Si el príncipe remite las penas a los magistrados y oficiales, como hemos dicho, y distribuye las recompensas a quienes las merecen, concediendo las gracias poco a poco, para que el favor sea más duradero, y las penas de una sola vez, para que el dolor sea menos gravoso a quien lo sufre y el temor quede impreso profundamente en el ánimo de los demás, conseguirá, con ello, colmar su República de hombres virtuosos y limpiarla de los malvados, que es el colmo de felicidad de las Repúblicas. Además, pronto se librará de sus deudas y, si no está endeudado, conservará intacto su tesoro ... También debe el príncipe sagaz dar poco a los importunos y, en cambio, dar a los que lo merecen, aunque no lo pidan, porque hay quienes son incapaces de pedir nunca nada ... Las personas honradas estiman menos el dinero que una mirada amable o un buen semblante, un parentesco, un casamiento, un agradecimiento gentil. Muchas veces el favor es de tal índole que beneficia tanto al que lo otorga como al que lo recibe ...

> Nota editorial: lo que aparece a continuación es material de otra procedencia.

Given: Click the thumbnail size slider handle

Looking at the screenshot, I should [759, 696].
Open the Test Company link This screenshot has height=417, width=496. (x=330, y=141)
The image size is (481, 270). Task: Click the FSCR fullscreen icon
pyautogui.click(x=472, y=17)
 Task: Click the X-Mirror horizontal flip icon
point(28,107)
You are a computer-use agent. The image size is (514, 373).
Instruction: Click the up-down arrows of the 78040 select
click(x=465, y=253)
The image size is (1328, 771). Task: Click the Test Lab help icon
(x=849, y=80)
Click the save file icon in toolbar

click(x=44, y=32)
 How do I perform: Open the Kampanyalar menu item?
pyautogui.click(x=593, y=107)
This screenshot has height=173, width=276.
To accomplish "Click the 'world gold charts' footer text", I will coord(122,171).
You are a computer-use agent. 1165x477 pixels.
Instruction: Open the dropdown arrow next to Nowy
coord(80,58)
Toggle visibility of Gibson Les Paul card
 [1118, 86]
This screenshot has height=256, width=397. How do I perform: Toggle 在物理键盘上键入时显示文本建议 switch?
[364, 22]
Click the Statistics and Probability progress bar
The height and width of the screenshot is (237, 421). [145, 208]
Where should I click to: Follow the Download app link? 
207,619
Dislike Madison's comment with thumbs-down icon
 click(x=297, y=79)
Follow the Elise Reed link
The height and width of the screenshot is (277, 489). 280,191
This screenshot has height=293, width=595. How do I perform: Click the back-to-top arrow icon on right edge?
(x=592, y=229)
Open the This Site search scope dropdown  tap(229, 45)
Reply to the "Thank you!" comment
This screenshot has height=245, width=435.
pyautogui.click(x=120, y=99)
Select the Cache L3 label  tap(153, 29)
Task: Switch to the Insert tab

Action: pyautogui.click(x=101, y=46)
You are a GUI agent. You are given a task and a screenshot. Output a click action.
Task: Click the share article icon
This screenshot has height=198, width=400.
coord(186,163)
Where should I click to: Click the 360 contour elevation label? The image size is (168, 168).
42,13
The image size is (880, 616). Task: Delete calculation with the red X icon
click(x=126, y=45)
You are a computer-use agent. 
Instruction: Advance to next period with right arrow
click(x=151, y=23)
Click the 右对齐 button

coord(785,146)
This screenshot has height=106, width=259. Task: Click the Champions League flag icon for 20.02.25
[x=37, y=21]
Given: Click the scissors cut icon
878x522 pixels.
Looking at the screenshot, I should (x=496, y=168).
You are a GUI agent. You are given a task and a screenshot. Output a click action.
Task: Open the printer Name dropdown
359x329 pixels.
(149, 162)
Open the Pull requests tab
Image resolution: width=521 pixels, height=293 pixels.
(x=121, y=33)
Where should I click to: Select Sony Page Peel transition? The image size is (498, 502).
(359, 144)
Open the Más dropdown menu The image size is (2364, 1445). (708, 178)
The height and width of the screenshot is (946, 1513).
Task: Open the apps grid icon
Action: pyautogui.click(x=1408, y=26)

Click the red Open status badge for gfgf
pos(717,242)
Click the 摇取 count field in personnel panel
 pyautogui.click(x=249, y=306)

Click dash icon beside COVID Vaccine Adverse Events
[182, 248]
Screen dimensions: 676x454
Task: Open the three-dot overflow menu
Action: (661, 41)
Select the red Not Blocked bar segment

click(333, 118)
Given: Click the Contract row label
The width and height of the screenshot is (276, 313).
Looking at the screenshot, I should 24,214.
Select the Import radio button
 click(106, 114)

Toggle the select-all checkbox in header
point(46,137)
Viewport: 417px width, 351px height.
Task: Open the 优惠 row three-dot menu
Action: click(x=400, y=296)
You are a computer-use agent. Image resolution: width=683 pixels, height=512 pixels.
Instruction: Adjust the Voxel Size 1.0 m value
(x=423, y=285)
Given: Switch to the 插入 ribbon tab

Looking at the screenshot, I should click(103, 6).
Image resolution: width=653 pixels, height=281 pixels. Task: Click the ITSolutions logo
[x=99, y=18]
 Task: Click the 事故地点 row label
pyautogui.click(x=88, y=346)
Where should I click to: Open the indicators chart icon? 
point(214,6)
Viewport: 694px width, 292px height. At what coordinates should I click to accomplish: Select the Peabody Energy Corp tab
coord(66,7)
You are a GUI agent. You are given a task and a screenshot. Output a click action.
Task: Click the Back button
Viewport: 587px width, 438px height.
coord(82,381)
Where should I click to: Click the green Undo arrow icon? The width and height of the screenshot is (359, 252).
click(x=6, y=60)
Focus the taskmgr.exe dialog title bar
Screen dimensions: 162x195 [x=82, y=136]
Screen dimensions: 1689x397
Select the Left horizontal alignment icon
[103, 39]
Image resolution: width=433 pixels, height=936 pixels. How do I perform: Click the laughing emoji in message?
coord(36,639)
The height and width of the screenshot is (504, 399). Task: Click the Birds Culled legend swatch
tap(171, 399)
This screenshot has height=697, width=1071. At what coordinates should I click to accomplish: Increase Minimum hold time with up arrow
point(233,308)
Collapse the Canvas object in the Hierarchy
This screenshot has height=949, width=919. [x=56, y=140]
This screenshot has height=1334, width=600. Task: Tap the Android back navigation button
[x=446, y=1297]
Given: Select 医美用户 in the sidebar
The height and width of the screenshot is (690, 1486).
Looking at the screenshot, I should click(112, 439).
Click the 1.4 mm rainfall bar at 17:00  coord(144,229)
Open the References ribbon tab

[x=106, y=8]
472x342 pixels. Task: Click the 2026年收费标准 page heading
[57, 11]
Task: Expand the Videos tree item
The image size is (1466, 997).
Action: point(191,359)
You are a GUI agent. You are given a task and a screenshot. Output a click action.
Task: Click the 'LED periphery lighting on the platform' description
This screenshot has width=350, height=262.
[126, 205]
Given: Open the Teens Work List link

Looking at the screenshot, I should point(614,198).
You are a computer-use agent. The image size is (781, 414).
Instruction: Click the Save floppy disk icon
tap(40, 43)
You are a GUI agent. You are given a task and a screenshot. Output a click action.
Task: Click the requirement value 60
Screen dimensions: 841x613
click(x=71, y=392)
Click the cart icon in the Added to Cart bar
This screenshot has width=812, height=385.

Es falso el principio que se inculca a los jóvenes príncipes, según el cual es necesario ser liberal con todos y no rehusar nada a nadie, para ganar así el ánimo de todos ... No rehusar nada a nadie no es ni ser libera] ni prudente, sino pródigo e imprudente. El príncipe debe ser no solo liberal, sino también magnífico. Pero debe prestar atención para no convertirse de magnífico en pródigo, pues, en tal caso, pronto se convertirá en exactor, primero, y, después, en tirano, y, una vez que haya dado todo lo que tiene, dará lo que no tiene. Las leyes de la liberalidad exigen que se considere atentamente a quién se da, cuánto se da, en qué época, en qué lugar y para qué fin, así como el poder del que da ... Se debe, pues, en primer lugar, examinar la vida y costumbres de quienes aspiran a las dignidades, oficios, beneficios, títulos de caballería, exenciones, inmunidades, dádivas y recompensas. Si del examen resulta deshonra o indignidad, no solo se les debe rehusar, sino castigarlos. La distribución debe reservarse a las personas honestas, según el mérito de cada uno, y, de acuerdo con la proporción armónica, dar el dinero a los más leales, las armas a los más valientes, la justicia a los más rectos, el trabajo a los más fuertes, el gobierno a los más sabios, las dignidades eclesiásticas a los más devotos, sin hacer caso omiso de la nobleza, riquezas, edad y poder de cada uno, así como de la calidad de los cargos y oficios. Sería ridículo buscar un juez belicoso, un prelado valiente o un soldado consciente ...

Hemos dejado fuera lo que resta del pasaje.